A blind-rebuild benchmark for coding agents: distill a real app into a dataset of requirements + deterministic checks, hand an agent only the public requirements, and score how faithfully it rebuilds the app — by behavior and pixels, never by reading its code.
The full design lives in MANIFESTO.md, and a feature-by-feature architecture
walkthrough (with diagrams) lives in TECHNICAL.md. This README covers what is
built today and how to run it.
The core engine is implemented for the web surface (MANIFESTO §15 step 1): the
protocol, the black-box defineCheck contract, a Playwright web driver, the screen-space
visual oracle, and deterministic scoreRebuild. It is exercised end-to-end by a hand-written
toy dataset (datasets/toy-web, a tiny 2048).
The multi-iteration feedback loop (build → score → QA hints → fix → revise → re-score) is
implemented: with --max-iterations > 1, a non-scoring QA role turns each unmet requirement's
evidence into a no-leak hint that explains in detail how the observed behavior diverges from the
requirement (describing the phenomenon, not how to fix it), and the developer hands the agent just
that feedback as the next round. To mimic real agent usage, the system keeps one conversation
across the loop: it persists its coding-agent session and resumes it each pass (--resume), so the
build prompt and conformance contract are sent only once and every fix pass revises the existing
app/ in place with full prior context — repeating until every requirement is met or the cap is hit.

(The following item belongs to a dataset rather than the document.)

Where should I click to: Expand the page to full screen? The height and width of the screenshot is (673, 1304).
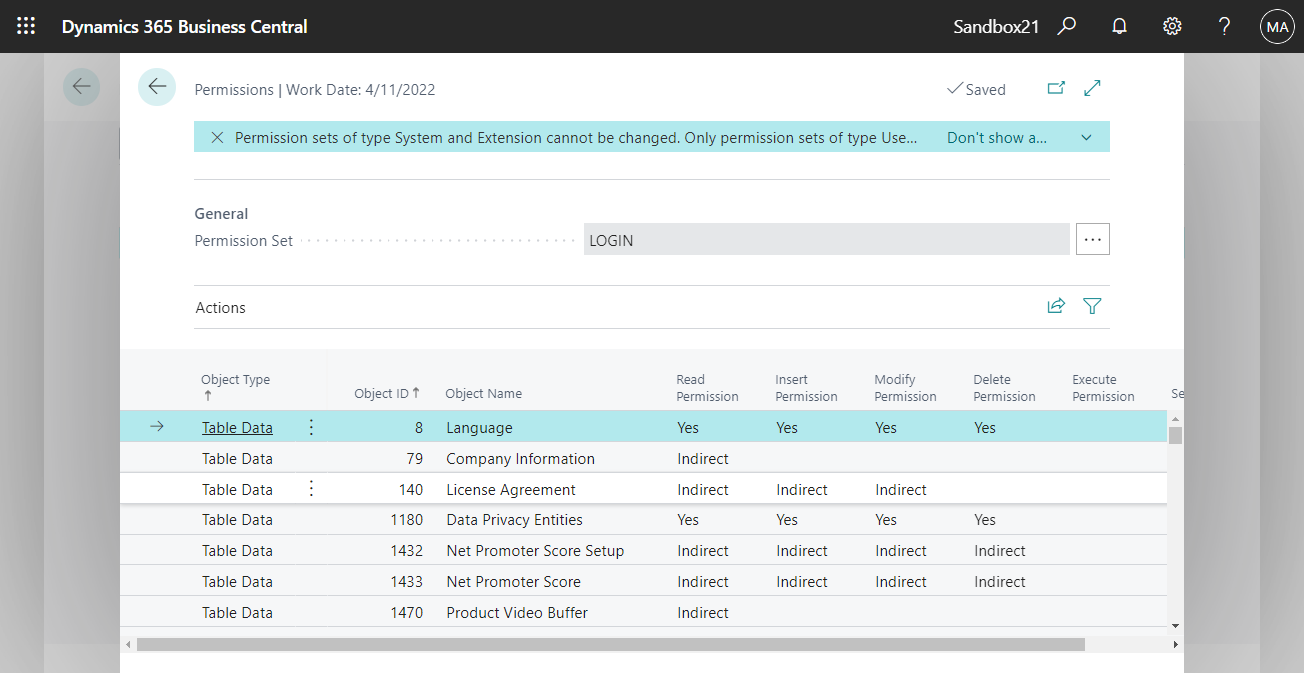1092,89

The review and audit report lanes are implemented too: after the loop, an LLM review writes a
per-iteration and overall narrative root-cause, and an audit flags check-quality smells (both
report-only — they never change the mechanical score, and run on a dedicated --review-model). Every
run also records provider-reported tokens/cost split by harness vs system lane, the exact
model each provider used, timestamped conversation dumps, and a snapshot of each iteration's
app/.
Deferred (not yet built): non-web surfaces.
- Node ≥ 22, pnpm
- Playwright's Chromium:
pnpm exec playwright install chromium
pnpm install
pnpm build # tsc -b across the workspace
pnpm test # node:test suiteThe engine has two halves — offline authoring (turn a real app into a gated dataset) and the online run (rebuild it blind, then score):
# 1. Fill: distill a real app into a gated + locked dataset. An LLM QA author writes the
# requirements, a single build prompt, conformance protocol, design spec, and one check per
# requirement; each authoring stage self-repairs against the live original (design colors,
# check type-checks, and the reference gate) before the dataset is locked.
pnpm fill --repo <dir|url> --out datasets/<slug> --surface web --model sonnet
# 2. Gate + lock an existing dataset: record references from the ORIGINAL, prove every check
# passes on it (a check that fails on the original is broken), then stamp + write checks.lock.json.
pnpm tsx scripts/gate.ts --dataset datasets/toy-web --app examples/toy-app
# 3. Score a rebuilt app against a validated dataset (quick dev view).
pnpm score --dataset datasets/toy-web --app <rebuild-dir>
# 4. Online run (§10): developer delivers the dataset's single build prompt → a system rebuilds the
# app blind in a Docker container → score → review + audit → emit the run directory (reports,
# per-lane metrics, conversation dumps, per-iteration app snapshots) under
# results/<dataset>/<runId>/ — a permanent, git-tracked home; handpick which runs to commit
# (see results/README.md). Override with --out.
pnpm benchmark <repo-url> --system-model sonnet
pnpm benchmark <repo-url> --system-model sonnet --max-iterations 3
pnpm benchmark <repo-url> --system-model sonnet --review-model opus
pnpm benchmark --list-systems # list available systems
# 5. Build the results viz site: snapshot completed runs into a static, publishable site, then
# preview it locally (a landing page + a reports browser with full per-run detail: scores,
# verdicts, metrics, review/audit, reference/candidate/diff screenshots, the build code, and a chronological
# conversation timeline: build prompt → agent's build → review → audit).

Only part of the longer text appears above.